While the Christians stayed silent as President Trump mocked Jesus it was the usual crowd of “court evangelicals” who puckered up and did their usual ass kissing. Leading the pack is Robert Jeffress of First Baptist Dallas, a Southern Baptist Church known for its embrace of Christian nationalism. Jeffress as you can watch from the clip above defended Trump and once again fell all over himself to protect his access. Those who acted on their faith such as the Speaker of the House or Senator Romney who is LDS were attacked. Meanwhile the person attacked the most and totally rebuked was Jesus Christ. In watching and studying some of the footage its safe to say that the National Prayer Breakfast was never about prayer. It was about an evangelical group who worked to influence two branches of government. In the course of time they sold their soul. In the prayer breakfast they did not defend Jesus and let him be mocked and more. Why do evangelicals get upset when an atheist mocks God and yet at an event like the National Prayer Breakfast they roll over and ignore the mocking of God completely? 

After watching this event play out its time for me to state the following. The National Prayer Breakfast needs to come to a close. Its outlived its purpose. This years event showed what it was all about. Its about the naked pursuit of power while pretending to be spiritual. When I think of doubters like myself who struggle with faith events like these on;y highlight the problems of the culture wars. And they result with people like me pushing away from faith. This blog is calling for the National Prayer Breakfast to be canceled and not to be held again. Also those in leadership and the pastors who showed up need to explain why they were silent and why the remain silent on The President mocking and trampling of Jesus. And if you can’t do that then please don’t lecture me about my faith as I am on the edge from everything. 

4 thoughts on “In Rebuking Jesus Its Clear the National Prayer Breakfast Needs to Come to an End

  1. Brooks: “As Jesus said . . . ”
    Trump: “I don’t give a rip about what Jesus said.”
    Evangelical leaders and pastors: “Good answer! Good answer!”

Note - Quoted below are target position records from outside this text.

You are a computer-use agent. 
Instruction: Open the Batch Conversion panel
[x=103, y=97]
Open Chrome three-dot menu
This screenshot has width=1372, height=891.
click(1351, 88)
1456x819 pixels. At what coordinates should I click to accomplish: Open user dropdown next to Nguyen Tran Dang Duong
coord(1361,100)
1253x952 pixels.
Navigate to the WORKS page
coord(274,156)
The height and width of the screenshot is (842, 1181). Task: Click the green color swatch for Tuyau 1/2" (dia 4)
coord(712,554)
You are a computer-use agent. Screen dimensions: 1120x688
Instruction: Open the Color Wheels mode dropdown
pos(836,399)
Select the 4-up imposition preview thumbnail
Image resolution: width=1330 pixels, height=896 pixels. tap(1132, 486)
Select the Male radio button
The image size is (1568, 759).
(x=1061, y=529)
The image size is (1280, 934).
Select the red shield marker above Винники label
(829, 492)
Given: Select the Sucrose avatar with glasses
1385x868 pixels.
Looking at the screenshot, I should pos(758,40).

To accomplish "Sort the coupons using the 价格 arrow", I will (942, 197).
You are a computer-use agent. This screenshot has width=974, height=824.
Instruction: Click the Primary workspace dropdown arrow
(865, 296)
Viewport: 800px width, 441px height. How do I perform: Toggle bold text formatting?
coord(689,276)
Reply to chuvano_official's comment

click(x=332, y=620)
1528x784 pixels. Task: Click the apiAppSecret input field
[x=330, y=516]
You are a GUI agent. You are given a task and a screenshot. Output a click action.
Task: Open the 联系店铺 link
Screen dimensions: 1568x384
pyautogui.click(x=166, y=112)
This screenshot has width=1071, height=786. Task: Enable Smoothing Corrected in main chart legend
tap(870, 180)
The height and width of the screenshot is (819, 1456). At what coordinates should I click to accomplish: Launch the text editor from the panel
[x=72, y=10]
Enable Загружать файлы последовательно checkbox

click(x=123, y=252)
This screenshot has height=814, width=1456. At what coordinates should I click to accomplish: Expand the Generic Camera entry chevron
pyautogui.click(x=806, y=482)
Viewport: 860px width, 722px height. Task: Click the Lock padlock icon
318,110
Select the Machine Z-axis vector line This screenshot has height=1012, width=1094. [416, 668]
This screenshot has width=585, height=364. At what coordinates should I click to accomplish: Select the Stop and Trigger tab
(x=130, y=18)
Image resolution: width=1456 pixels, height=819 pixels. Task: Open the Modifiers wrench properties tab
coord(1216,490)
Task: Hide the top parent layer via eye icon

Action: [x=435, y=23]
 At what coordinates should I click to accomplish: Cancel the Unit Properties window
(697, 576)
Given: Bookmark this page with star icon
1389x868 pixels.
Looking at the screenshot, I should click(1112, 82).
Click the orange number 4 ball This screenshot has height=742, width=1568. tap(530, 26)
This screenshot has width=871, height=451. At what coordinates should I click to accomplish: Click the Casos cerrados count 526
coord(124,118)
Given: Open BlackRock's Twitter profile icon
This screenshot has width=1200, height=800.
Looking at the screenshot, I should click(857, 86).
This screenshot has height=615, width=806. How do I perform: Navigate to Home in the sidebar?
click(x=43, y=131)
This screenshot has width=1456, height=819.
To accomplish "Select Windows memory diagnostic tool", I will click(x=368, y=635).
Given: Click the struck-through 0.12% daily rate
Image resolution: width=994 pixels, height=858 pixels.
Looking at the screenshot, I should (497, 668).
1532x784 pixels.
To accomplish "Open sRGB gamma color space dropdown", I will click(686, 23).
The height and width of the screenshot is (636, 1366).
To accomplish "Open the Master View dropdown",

    I expect nothing different from a crass, vengeful, self-serving politician. But I expect more from supposedly “evangelical leaders.” They are the ones who I find particularly repulsive. I wish they would drop the “evangelical” from their description and just admit to being what they are: worldly political partisans seeking earthly power, disdaining and distorting the name of Christ to become sycophants and bootlickers of a self-proclaimed Caesar.

    Liked by 2 people

  2. You are correct Trump is a bad guy and the prayer breakfast is just about power and politics it has nothing to do with the Love of Christ. By the way I sent you an email about a blog article you did a while back about a pastor and church I attended.